Why ACGT’s Work Matters More Than Ever – A Look At Glioblastoma After John McCain’s Passing

  • | Aug 30 2018 |

By Margaret C. Cianci

As many of you know, elder statesman Senator John McCain passed away this week at age 81 after his last battle – this one against glioblastoma, an insidious type of brain cancer. Unfortunately, this is the same disease that took the lives of Senator Ted Kennedy and young Beau Biden. The median survival for all those diagnosed is 14.6 months according to the American Brain Tumor Association.

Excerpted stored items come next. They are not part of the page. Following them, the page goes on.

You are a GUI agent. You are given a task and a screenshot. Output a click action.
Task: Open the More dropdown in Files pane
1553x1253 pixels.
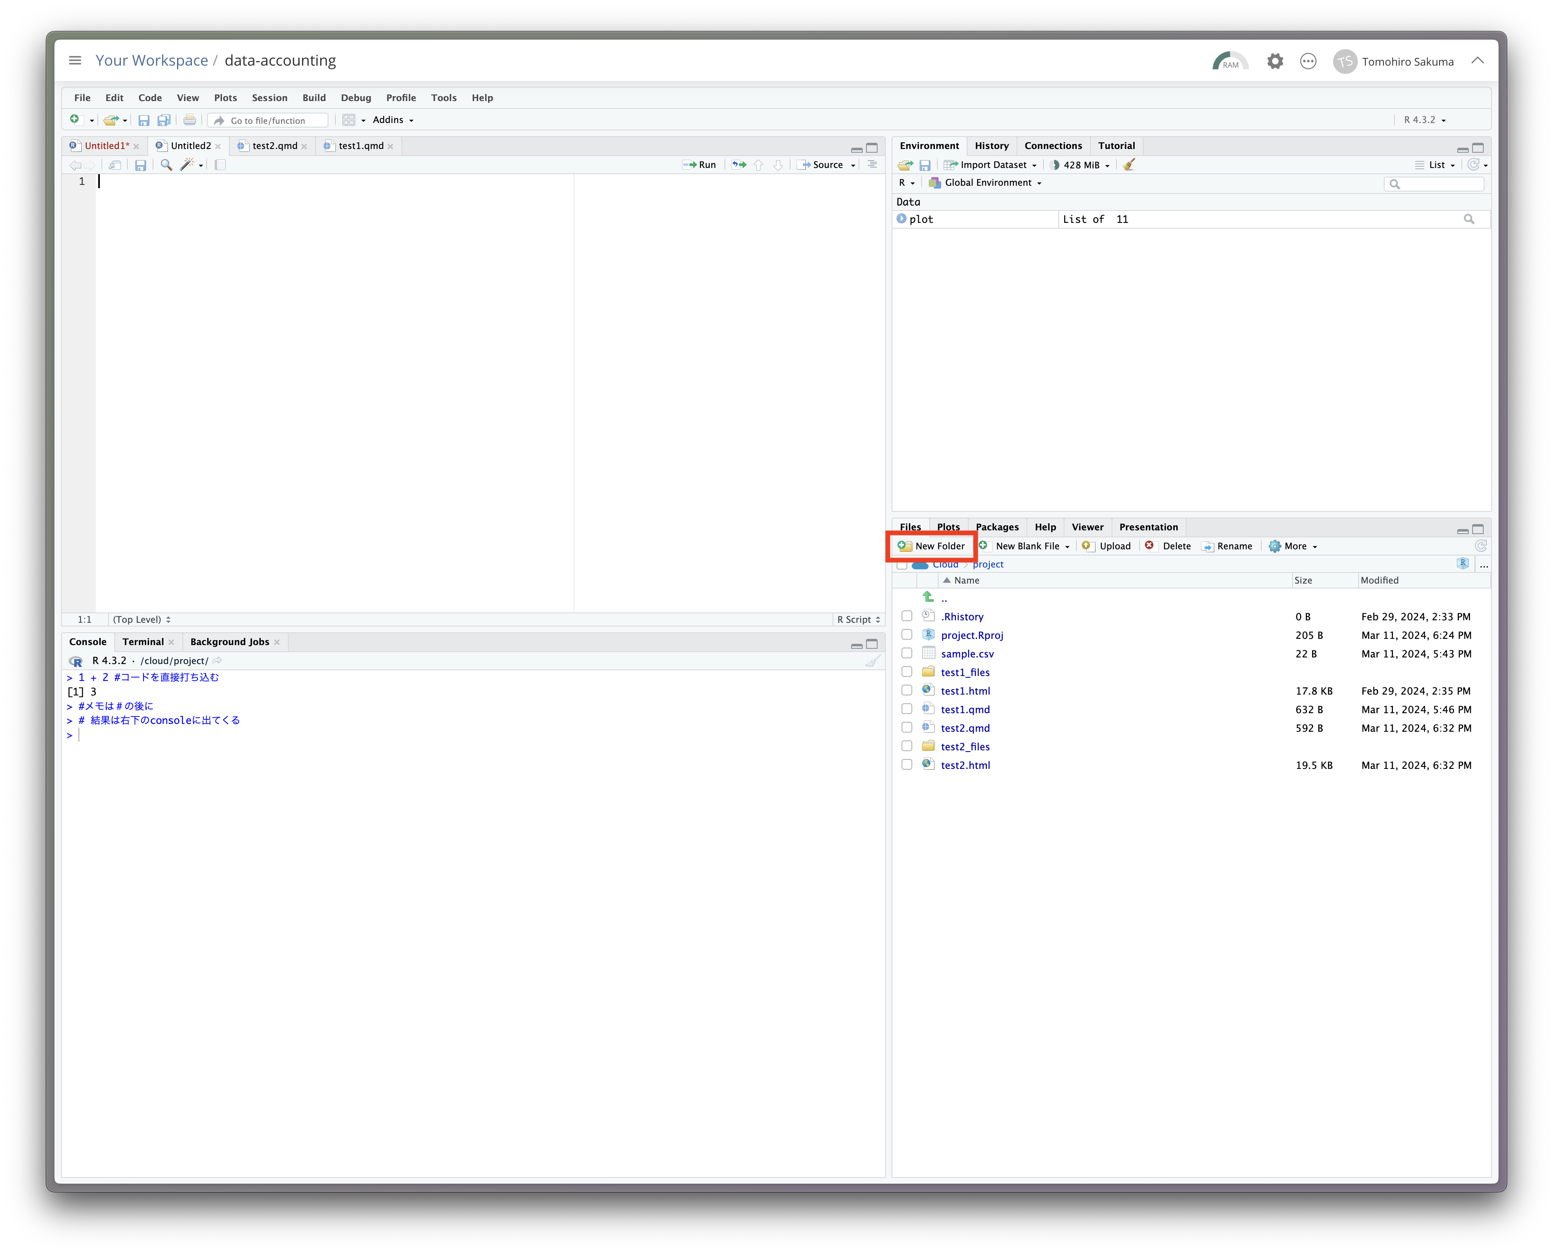click(x=1294, y=546)
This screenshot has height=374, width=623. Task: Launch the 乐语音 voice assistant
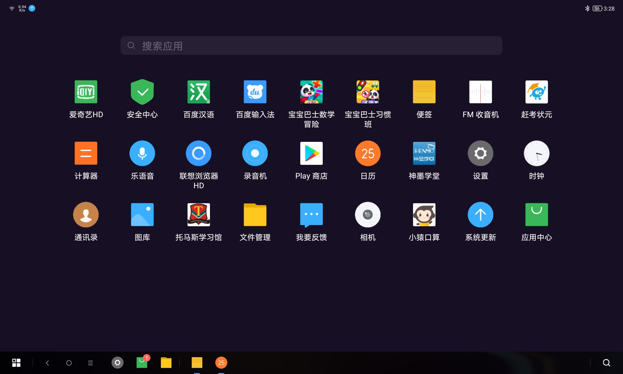coord(142,153)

Because of the way this type of brain cancer spreads, there has not been much success in treating it. Traditionally it is treated by surgery, where the main tumor is removed and then the patient receives chemotherapy. But due to the blood-brain barrier, little pieces of the tumor, roots, spread and hide in other parts of the brain.

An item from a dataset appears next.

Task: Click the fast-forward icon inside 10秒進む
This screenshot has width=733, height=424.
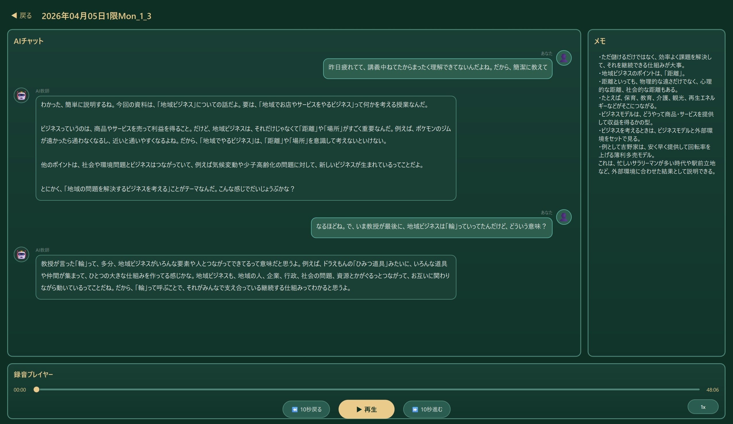Action: pos(415,409)
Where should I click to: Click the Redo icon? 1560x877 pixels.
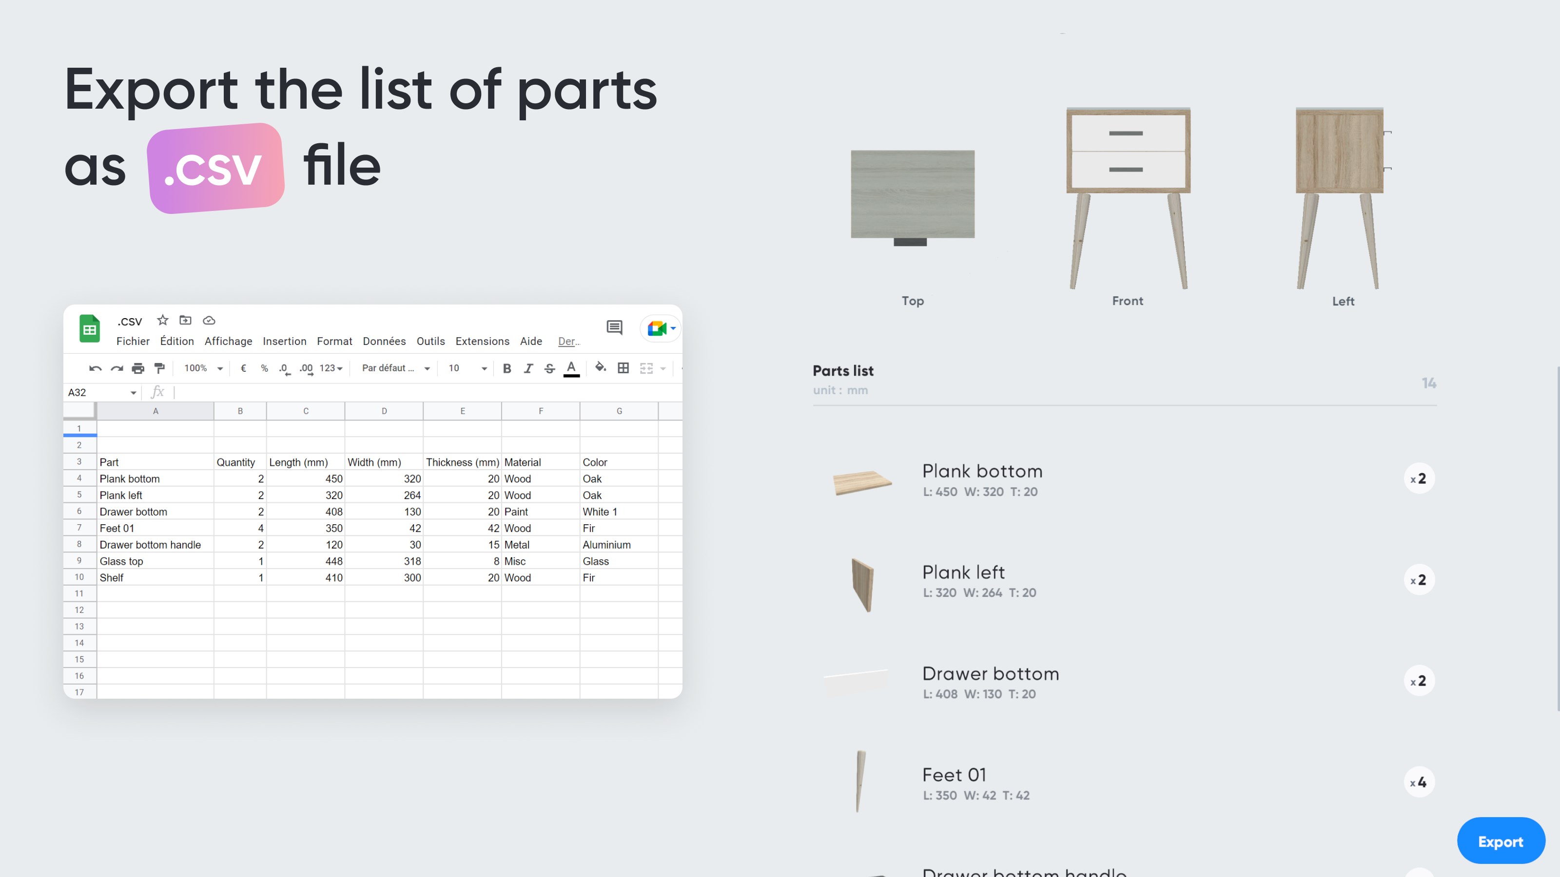[116, 368]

New strategies are being investigated for treatment. ACGT is funding some of the most exciting cell and gene therapy research being done to date, including the work of Dr. Nori Kasahara, University of Miami. He is using modified viruses (vectors) to infect cancer cells and deliver genes that serve as blueprints to make therapeutic proteins inside the cancer cells themselves. These genes are called “suicide genes,” which can replicate and spread forth from the initially infected cancer cells within tumors, but not in normal tissues. They continue to infect more cancer cells even as the cells continue to proliferate. Dr. Kasahara is conducting preclinical studies for this new immunotherapy suicide gene therapy, and the next step is to translate it into the clinic.

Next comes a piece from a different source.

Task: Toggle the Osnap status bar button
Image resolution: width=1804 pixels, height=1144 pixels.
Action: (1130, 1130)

In addition to Dr. Kasahara’s work, ACGT is currently supporting three other Research Fellows, who are all using different gene therapy approaches to targeting this malignant disease. Dr. Marco Gallo at the University of Calgary is designing a protein that can change DNA architecture and be directed to the brain tumor stem cells. Dr. Matthias Stephan at the Fred Hutchinson Cancer Center is developing injectable genetic agents to more effectively program T cell receptors to trigger an immune response. Once the cancer is destroyed, these programmed cells will transform into memory cells that prevent relapse. Dr. David Reardon of the Dana-Farber Cancer Institute is developing a unique two-step approach to knock out the built-in resistance and bind the tumor with an antibody recognized by T-cells to sustain immunity. If successful, all of the Investigators hope to move their research into clinical trials.

To make all of this research possible, ACGT and other non-profit organizations need financial support. The work and researchers are there, and while all of the research may not be home runs, we need to support as many innovative, thoughtful approaches as possible. Please help us to continue the fight and support research so eventually glioblastoma will no longer be a death sentence.